Stan has support for different types of parallelization: multi-threading with Intel Threading Building Blocks (TBB), multi-processing with Message Passing Interface (MPI) and manycore processing with OpenCL.
Multi-threading in Stan can be used with two mechanisms: reduce with summation and rectangular map. The latter can also be used with multi-processing.
The advantages of reduce with summation are:
- More flexible argument interface, avoiding the packing and unpacking that is necessary with rectanguar map.
- Partitions data for parallelization automatically (this is done manually in rectanguar map).
- Is easier to use.
The advantages of rectangular map are:
- Returns a list of vectors, while the reduce summation returns only a scalar.
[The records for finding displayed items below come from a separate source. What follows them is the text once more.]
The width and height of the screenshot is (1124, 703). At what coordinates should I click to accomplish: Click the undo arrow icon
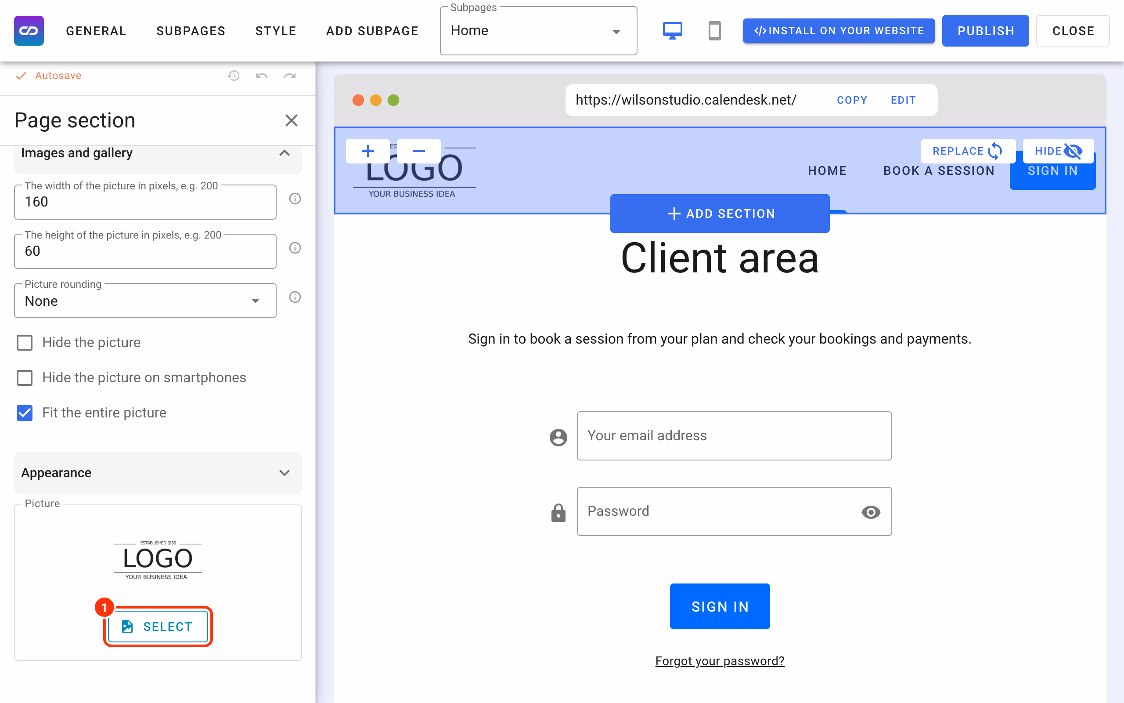[261, 75]
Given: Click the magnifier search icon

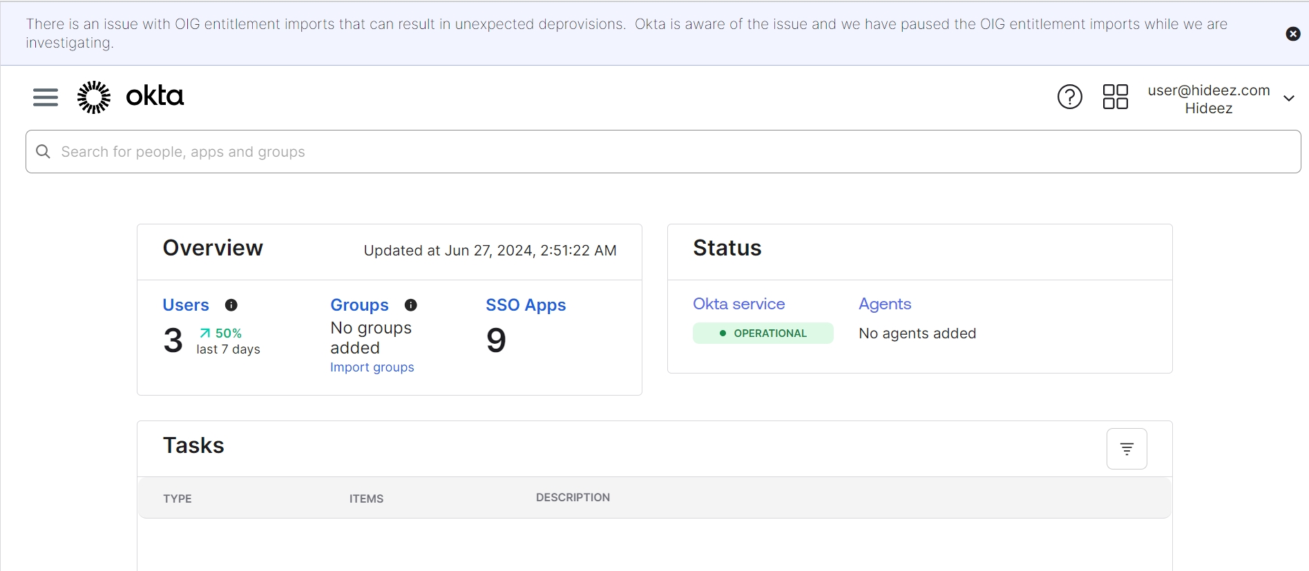Looking at the screenshot, I should [x=44, y=152].
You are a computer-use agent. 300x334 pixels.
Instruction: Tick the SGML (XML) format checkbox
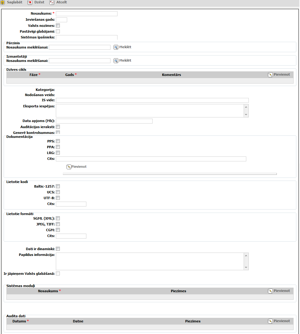pyautogui.click(x=58, y=218)
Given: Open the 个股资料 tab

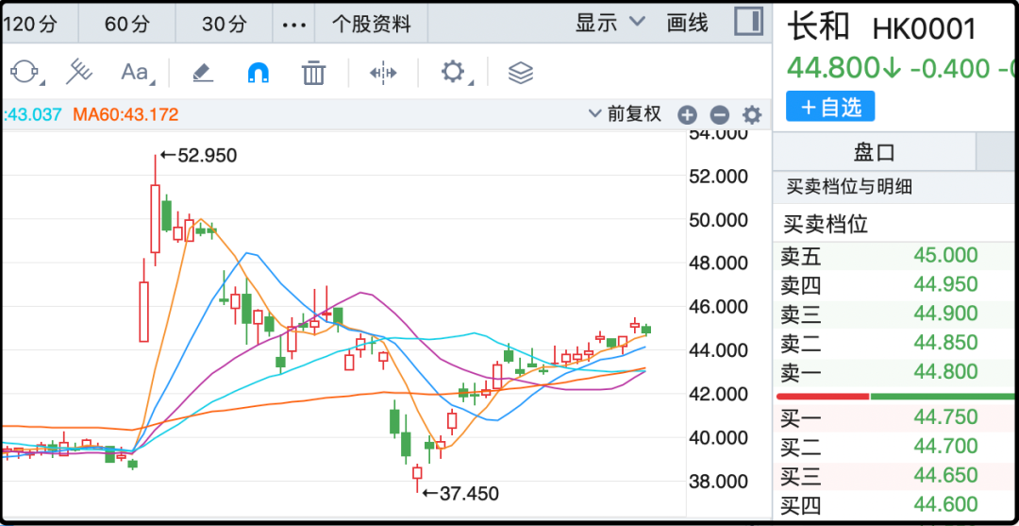Looking at the screenshot, I should click(x=372, y=24).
- Can be parallelized across multiple cores and multiple computers, while reduce summation can only parallelized across multiple cores on a single machine.
The actual speedup gained from using these functions will depend on many details. It is strongly recommended to only parallelize the computationally most expensive operations in a Stan program. Oftentimes this is the evaluation of the log likelihood for the observed data. When it is not clear which parts of the model is the most computationally expensive, we recommend using profiling, which is available in Stan 2.26 and newer.
Since only portions of a Stan program will run in parallel, the maximal speedup one can achieve is capped, a phenomen described by Amdahl’s law.